Here's the situation. I'm a huge golfer and am thinking about joining my country club down the road. It isn't cheap though and I don't know if I want my stbxw thinking that I have money or something and trying to go after me for more. So the question is, do I wait one more year? I feel like it's nuts to continue and put life on hold. I want to join and meet some more new people that have a passion for golf and enjoy that type of atmosphere. 

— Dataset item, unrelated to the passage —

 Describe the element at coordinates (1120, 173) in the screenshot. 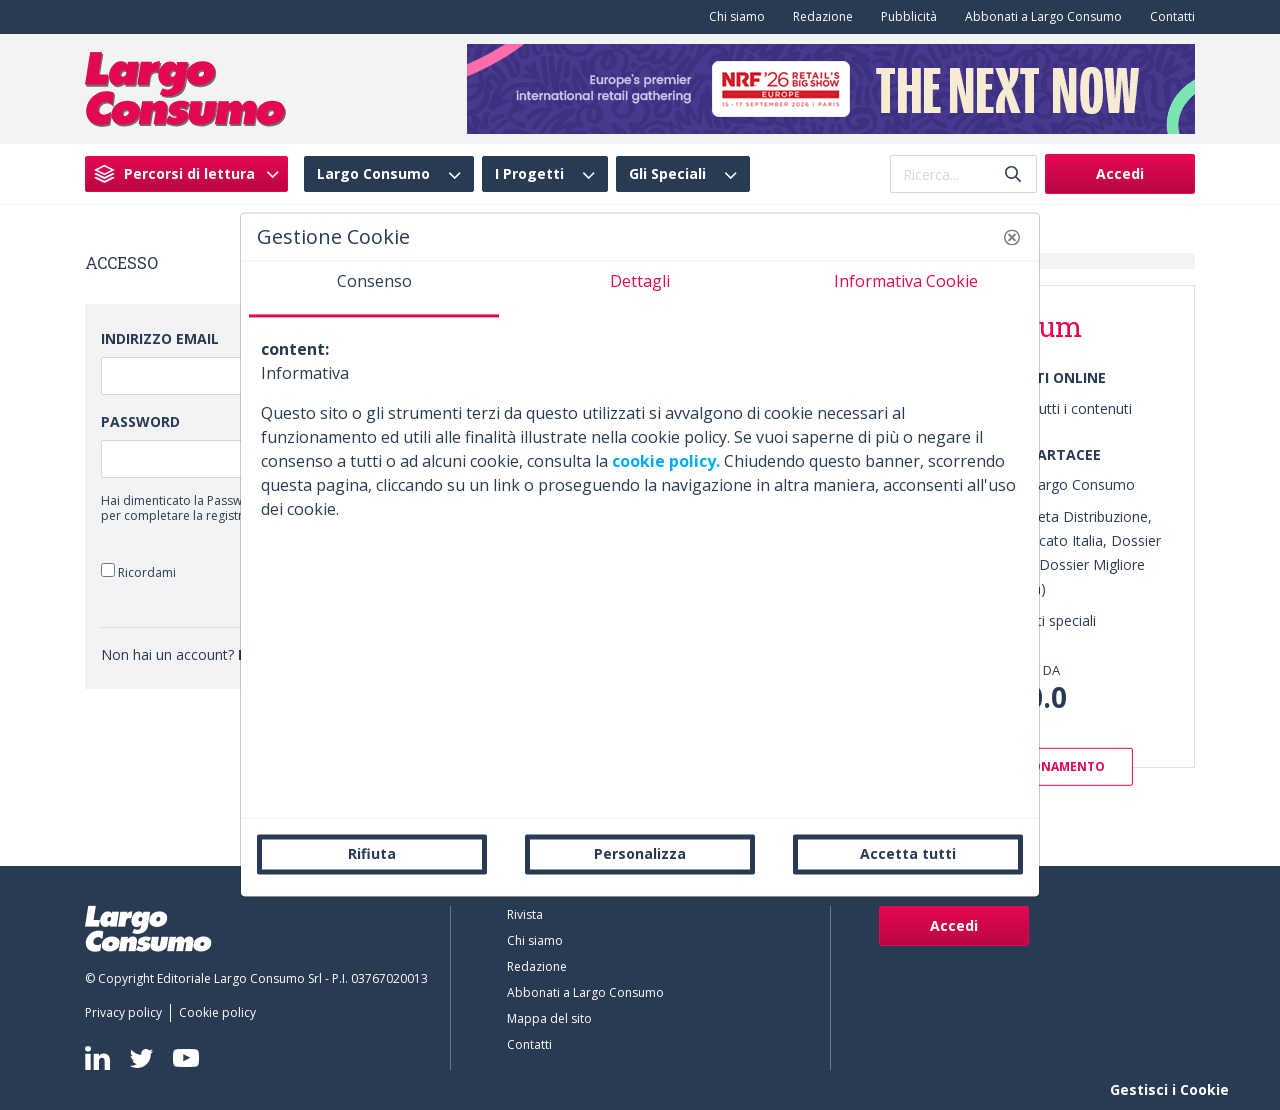

I see `Accedi` at that location.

So what do you think TAM? Join or not?


----------



## Conrad (Aug 6, 2010)

jdlash said:


> It's been a while since I've posted on here, so I thought I would get the advice of TAM on something I'm pondering. I am a little short of 3 months away from being legally divorced and we have agreed on everything, so were just in the waiting period.
> 
> Here's the situation. I'm a huge golfer and am thinking about joining my country club down the road. It isn't cheap though and I don't know if I want my stbxw thinking that I have money or something and trying to go after me for more. So the question is, do I wait one more year? I feel like it's nuts to continue and put life on hold. I want to join and meet some more new people that have a passion for golf and enjoy that type of atmosphere.
> 
> So what do you think TAM? Join or not?


Wait - get invites from your friends this year.


----------



## jdlash (Jun 18, 2012)

Conrad said:


> Wait - get invites from your friends this year.

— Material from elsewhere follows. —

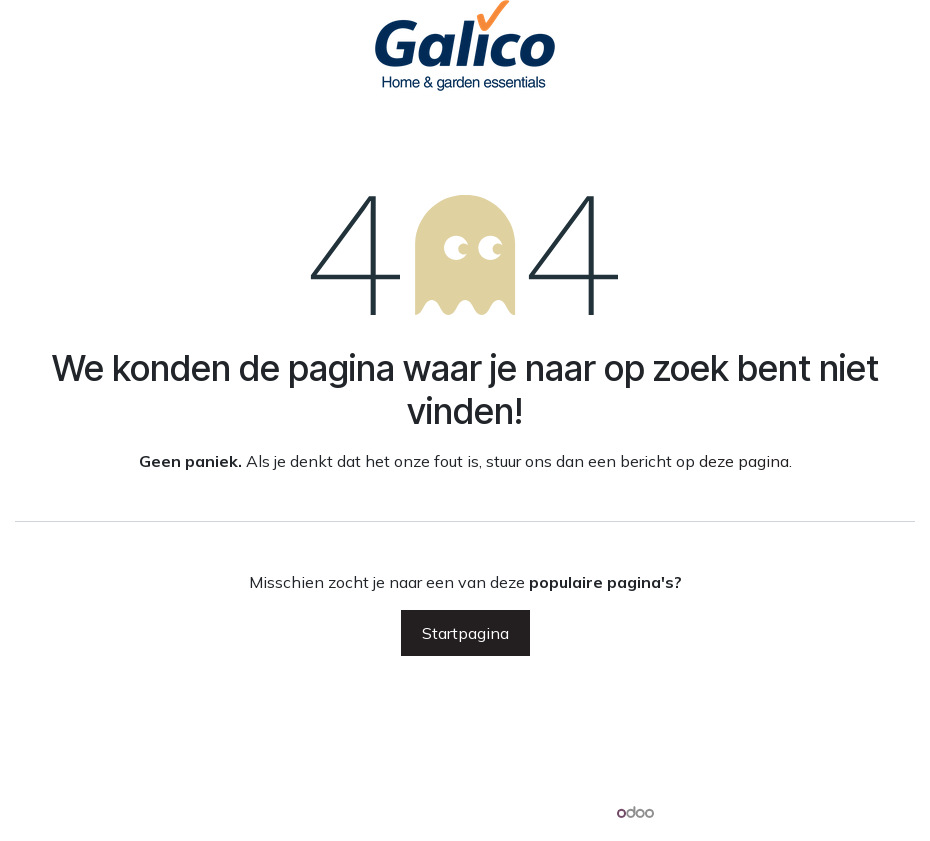 This screenshot has height=841, width=930. Describe the element at coordinates (821, 812) in the screenshot. I see `Open source e-commerce` at that location.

That's kind of what I was thinking. It could end up being the most expensive membership I ever purchased if it backfired on me.


----------



## Conrad (Aug 6, 2010)

jdlash said:


> That's kind of what I was thinking. It could end up being the most expensive membership I ever purchased if it backfired on me.


You know what she is.

If terms are set, let it happen.

You hear anything from Locke lately?


----------



## jdlash (Jun 18, 2012)

I haven't heard from Locke. I have respect for him putting family first, but I'm afraid he tucked his tail and let her dictate the relationship. Unfortunately that will put him right back where he was in the first place. 

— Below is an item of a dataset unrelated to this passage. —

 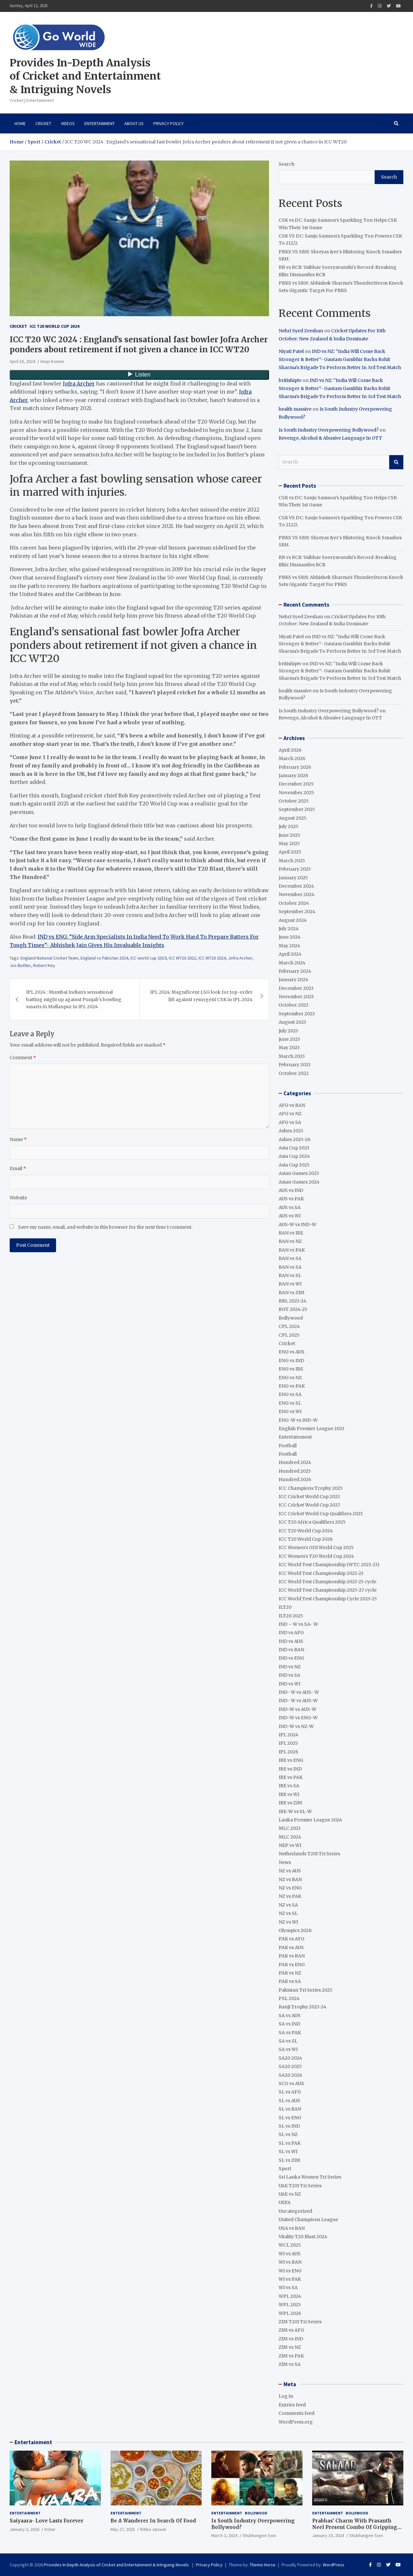 What do you see at coordinates (321, 1514) in the screenshot?
I see `ICC Cricket World Cup Qualifiers 2023` at bounding box center [321, 1514].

Back to me My attorney sent her the finalized property settlement and it should be all settled. Does that make a difference, or should I still wait? Until the divorce is final anything can be changed.


----------



## EleGirl (Dec 3, 2011)

If you have not been hiding assets and income then you joining then there is nothing that will change.

At most wait the 3 months until the divorce is final.


----------



## Conrad (Aug 6, 2010)

EleGirl said:


> If you have not been hiding assets and income then you joining then there is nothing that will change.
> 
> At most wait the 3 months until the divorce is final.


At least until she signs...


----------



## jdlash (Jun 18, 2012)

I'm in Michigan, so 3 months means wait until next year.


----------



## jdlash (Jun 18, 2012)

I think that's where I'll start. I'm going to check with the attorney and make sure everything is signed first. 


I'm up for a TAM online party when this is over!!


----------